Una Iglesia en el pasado
Las declaraciones de Fratini bordean lo inadmisible en un plano estrictamente doctrinal
El episodio tuvo lugar hace un año durante unos cursos de verano en Asturias. Cuando ya terminaban su cena en la residencia los participantes en el consagrado al 68, tomaron asiento quienes venían de otros temas, y entre ellos un obispo que había desempeñado un cargo importante en la Conferencia Episcopal. Para pasar el tiempo, una sesentayocho le preguntó si la Iglesia pensaba eliminar el infierno, a lo que el interpelado respondió con un no rotundo, pasando a reproducir la visión del mundo propia de los Ejercicios espirituales de San Ignacio: presionado siempre por el diablo, el hombre tendía a pecar, por lo cual el infierno era imprescindible, a pesar de la ayuda de los ángeles. No le gustó nada la réplica de un comensal, de que diablos y ángeles no son precisamente protagonistas en los Evangelios y que del sacrificio en la cruz, de existir, procede la responsabilidad del hombre, su libertad, no su condena.
Fue una sorpresa comprobar la vigencia de la concepción tradicional del catolicismo, que parecía amenazada inicialmente por la orientación del Papa Francisco tras su encíclica Lumen fidei, todavía a la sombra del antirracionalismo de su predecesor. En una entrevista posterior con Eugenio Scalfari, Francisco hacía desaparecer al diablo y a las acechanzas del Mal, y proponía “abrirse a la cultura moderna de impronta ilustrada”, más el encuentro de cada creyente con Jesús.
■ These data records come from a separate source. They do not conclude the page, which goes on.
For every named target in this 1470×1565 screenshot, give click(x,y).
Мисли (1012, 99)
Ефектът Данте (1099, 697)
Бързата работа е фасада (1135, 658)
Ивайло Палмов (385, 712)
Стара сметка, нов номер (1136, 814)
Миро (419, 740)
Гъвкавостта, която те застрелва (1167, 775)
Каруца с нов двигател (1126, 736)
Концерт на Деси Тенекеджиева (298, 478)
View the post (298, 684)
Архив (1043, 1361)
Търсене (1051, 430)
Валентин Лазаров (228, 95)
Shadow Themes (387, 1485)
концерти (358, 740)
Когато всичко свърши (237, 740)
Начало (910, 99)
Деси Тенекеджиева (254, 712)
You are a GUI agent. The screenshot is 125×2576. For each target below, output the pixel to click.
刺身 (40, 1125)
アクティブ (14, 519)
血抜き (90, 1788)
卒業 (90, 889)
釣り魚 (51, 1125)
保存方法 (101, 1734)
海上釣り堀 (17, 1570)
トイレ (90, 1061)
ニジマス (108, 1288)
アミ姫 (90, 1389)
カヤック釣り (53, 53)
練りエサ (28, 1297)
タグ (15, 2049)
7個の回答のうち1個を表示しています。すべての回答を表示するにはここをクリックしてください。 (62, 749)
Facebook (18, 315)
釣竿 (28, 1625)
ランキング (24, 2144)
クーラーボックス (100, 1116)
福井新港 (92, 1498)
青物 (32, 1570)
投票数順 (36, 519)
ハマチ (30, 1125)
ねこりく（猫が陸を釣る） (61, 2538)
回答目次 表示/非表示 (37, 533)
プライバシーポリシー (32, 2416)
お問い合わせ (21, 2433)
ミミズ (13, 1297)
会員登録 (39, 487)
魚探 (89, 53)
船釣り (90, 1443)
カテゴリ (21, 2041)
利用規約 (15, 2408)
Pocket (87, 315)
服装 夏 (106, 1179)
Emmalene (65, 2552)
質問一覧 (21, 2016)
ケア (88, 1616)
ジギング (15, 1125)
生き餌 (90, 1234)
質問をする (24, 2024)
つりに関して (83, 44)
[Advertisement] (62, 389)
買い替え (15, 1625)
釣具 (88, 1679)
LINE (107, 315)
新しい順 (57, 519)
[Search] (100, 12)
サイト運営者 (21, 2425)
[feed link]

Explícitamente reaparecía el espíritu del Vaticano II. Solo que la nueva reforma no se concretó ante la oposición interna, y Francisco tropezó con sus propias limitaciones teológicas —comparar el proselitismo de los apóstoles con la yihad, suscribir a fondo la recuperación de Lutero sin detenerse en De servo arbitrio— y con su timidez en la afirmación de la democracia, visible en sus relaciones con la Cuba castrista y con Maduro. Y de Salvini, nada.
El vacío abrió la vía para un regreso al pasado, como el que ha presidido las declaraciones del exnuncio sobre la exhumación de Franco. Implican una sorprendente injerencia en la política de un Estado, cuya significación rebaja al nivel de unos intereses familiares, y plantean una falsa equidistancia en la valoración histórica del dictador. Como conservador, Fratini puede insistir en el cuento de la inoportunidad y dibujar, aunque nada le avala para ello, un equilibrio entre las herencias positiva y negativa de Franco, pero su ignorancia ya es culpable al desconocer las decenas de miles de muertos que conscientemente causó el dictador con su represión. Y bordea lo inadmisible en un plano estrictamente doctrinal al asimilar el efecto de la exhumación —“han resucitado a Franco”, a lo Vizcaíno Casas— con la única resurrección admisible para un cristiano, la de Cristo. ¿Adónde estamos volviendo?